Copyright 2013-2017 Nathan L. Conrad

This program is free software; you can redistribute it and/or modify it under
the terms of the GNU General Public License as published by the Free Software
Foundation; either version 2 of the License, or (at your option) any later
version.

This program is distributed in the hope that it will be useful, but WITHOUT ANY
WARRANTY; without even the implied warranty of MERCHANTABILITY or FITNESS FOR A
PARTICULAR PURPOSE.  See the GNU General Public License for more details.

You should have received a copy of the GNU General Public License along with
this program; if not, write to the Free Software Foundation, Inc., 51 Franklin
Street, Fifth Floor, Boston, MA 02110-1301 USA.

Nathan L. Conrad <[email protected]>


Microchip (formerly Micrel) KSZ8895 Linux device driver

Originally created to expand the single Ethernet port capabilities of a custom
OEM Ethernet router/gateway style device.  The device required multiple LAN
ports and a separate WAN port which is typical of these types of devices.  With
the KSZ8895, this can be achieved in two different ways:

  - Using two MACs – one connected to the 5-port switch for the LAN and the
    other connected to a 5th on-chip PHY for the WAN – the first 4 PHYs being
    attached to the switch
  - Using a single MAC and configuring VLANs on both the switch and Linux
    network interface to isolate LAN and WAN traffic.  The VLAN tags can also
    be removed on the egress of the 4 switch ports with attached PHYs.

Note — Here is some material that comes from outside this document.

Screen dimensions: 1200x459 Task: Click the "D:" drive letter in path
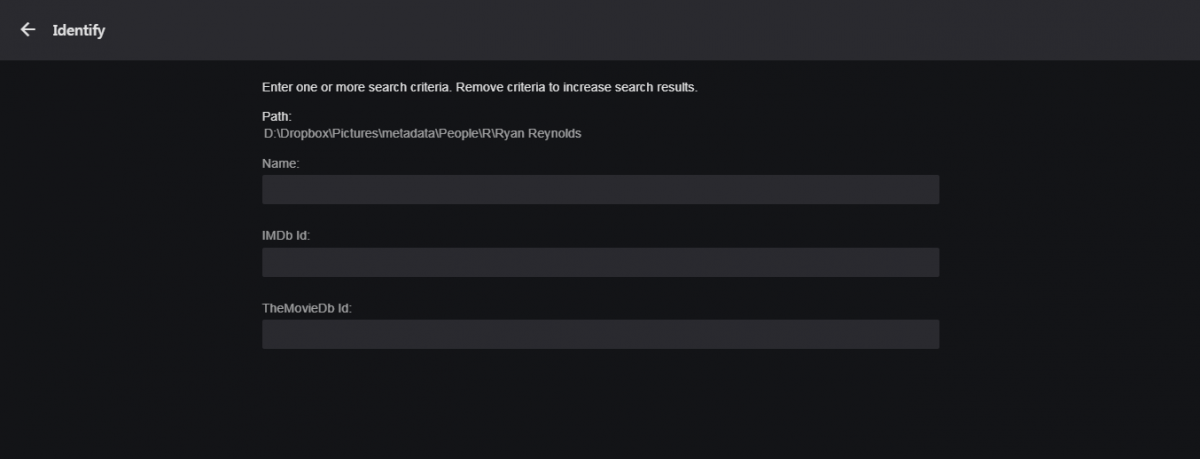(270, 134)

Once upon a time, Micrel provided a driver for similar devices which they
claimed worked with earlier kernel builds.  However, it seemed to be poorly
designed, was not configurable without driver modification, and did not
function reliably.

With this driver, the switch and 5th on-chip PHY act as fake PHYs on a fake
MIIM (MDIO) bus.  This allows the switch to easily integrate with a MAC as if
it were a PHY while the driver controls the actual MIIM bus in the non-standard
SMI mode to monitor and control the switch and PHYs.  The SMI simply spreads
the switch register addresses across the register addresses of multiple PHY
addresses on the MIIM bus.

The driver should drop into the version 4.9 stable kernel without modification
as this is what it was most recently tested against.  However, it was
originally developed for 3.8; so it should also work reliably for everything
between if you give some of the API calls (which changed) a little massaging.